Let's put $27.5 million in perspective. That's roughly the cost of 55 median-priced San Francisco homes. It's more than the annual budget of several city departments that somehow still can't keep the sidewalks clean. It's the kind of money that could fund a small fleet of Waymos to circle the block in perpetuity.
But here's the thing — and this is where the free-market part of our brains kicks in — there's nothing wrong with this sale. A willing seller found a willing buyer at a price they both agreed on. No subsidies, no tax breaks, no Board of Supervisors approval needed. Just pure, unadulterated market economics doing what market economics does.
What is worth noting is the contrast. While the ultra-luxury tier of SF real estate continues to mint millionaires on paper, the city's regulatory apparatus makes it nearly impossible to build the kind of middle-market housing that normal people actually need. We've got $27.5 million mansions trading hands while teachers and nurses commute from Tracy.

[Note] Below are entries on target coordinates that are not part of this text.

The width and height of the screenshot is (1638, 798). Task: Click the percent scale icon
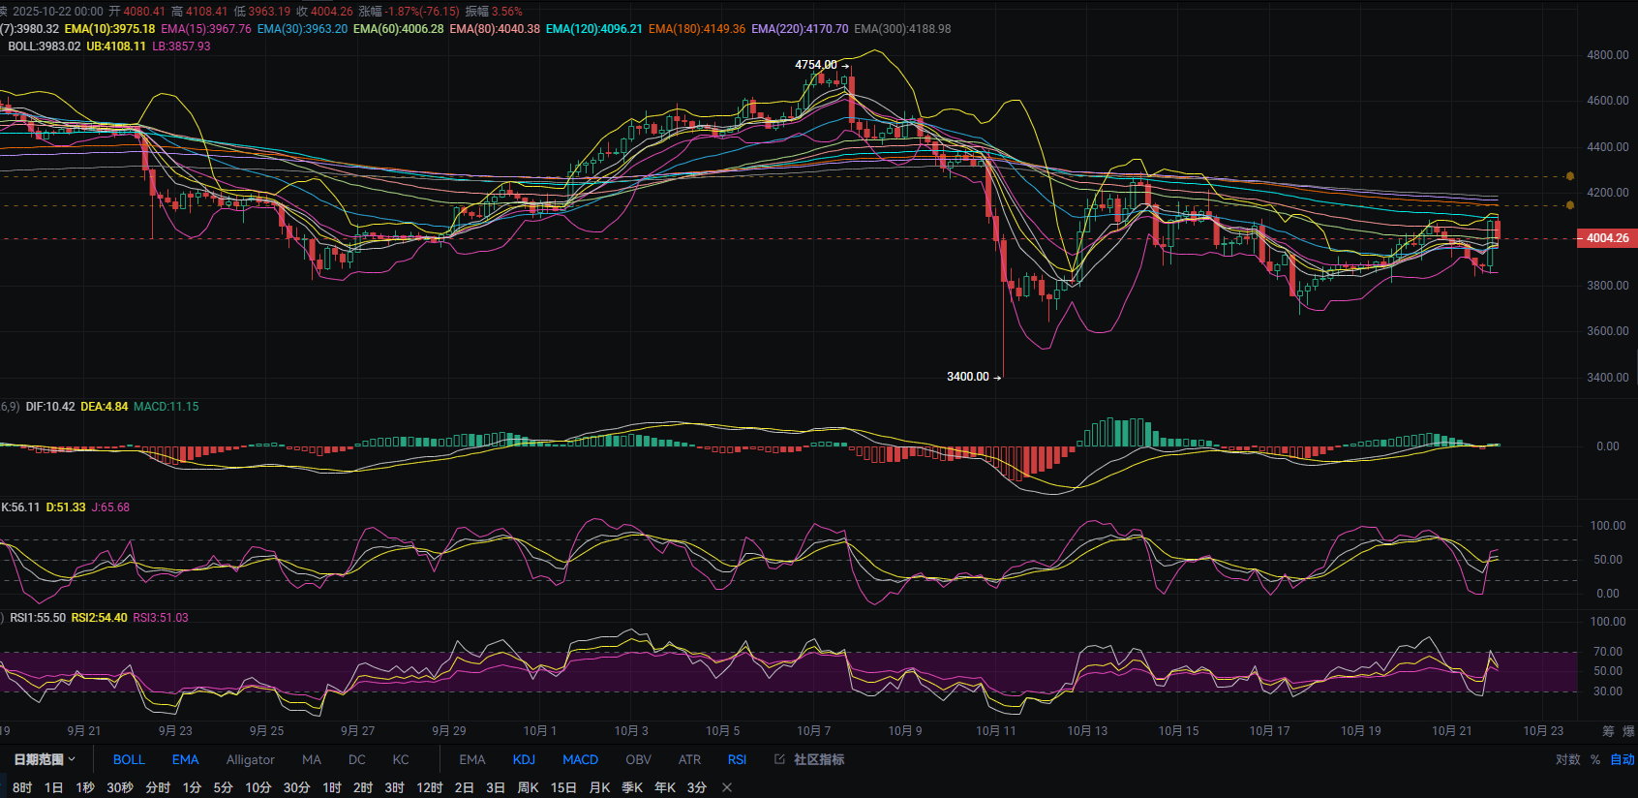coord(1595,759)
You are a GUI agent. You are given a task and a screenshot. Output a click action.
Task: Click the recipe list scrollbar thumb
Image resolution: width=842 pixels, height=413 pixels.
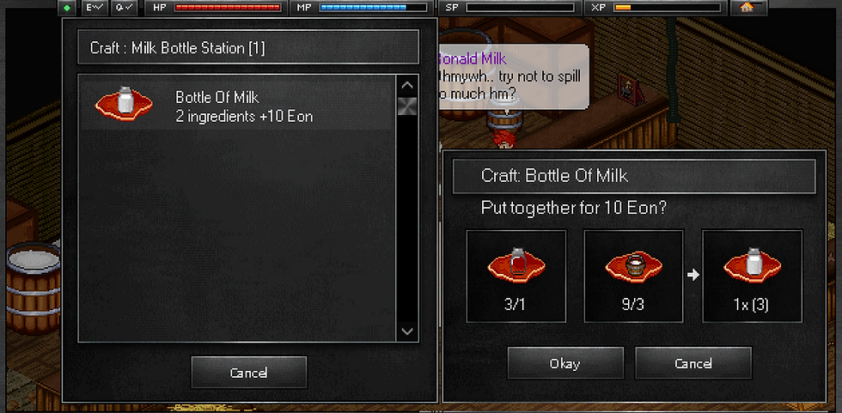pos(407,106)
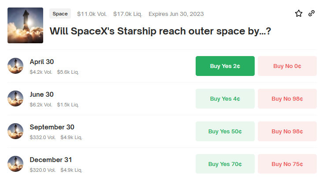Buy Yes at 50¢ for September 30
323x185 pixels.
(225, 131)
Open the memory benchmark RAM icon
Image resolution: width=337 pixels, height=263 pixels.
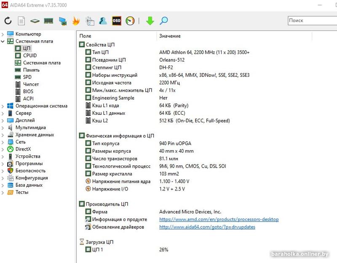[48, 21]
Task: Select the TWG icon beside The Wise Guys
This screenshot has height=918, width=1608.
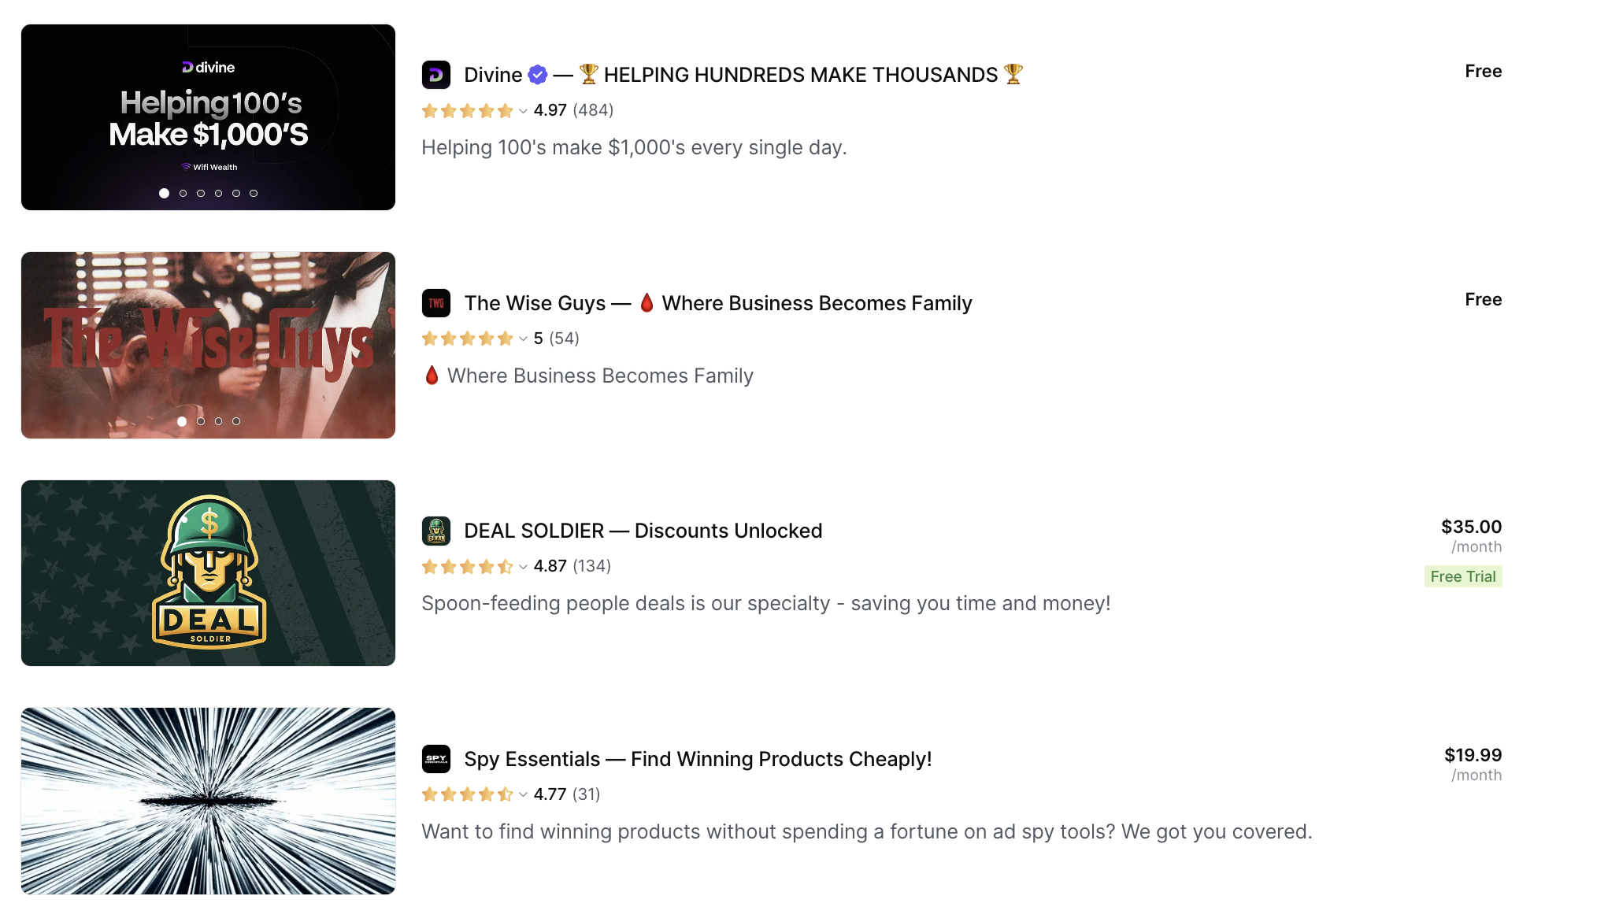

The problem was never that rich people buy expensive homes. The problem is that San Francisco has spent decades making it functionally illegal to build enough homes for everyone else. Until City Hall gets serious about cutting permitting red tape and actually allowing density, the housing market will remain a tale of two cities — one where patience nets you $27.5 million, and another where patience just means waiting three years for a studio apartment in the Sunset.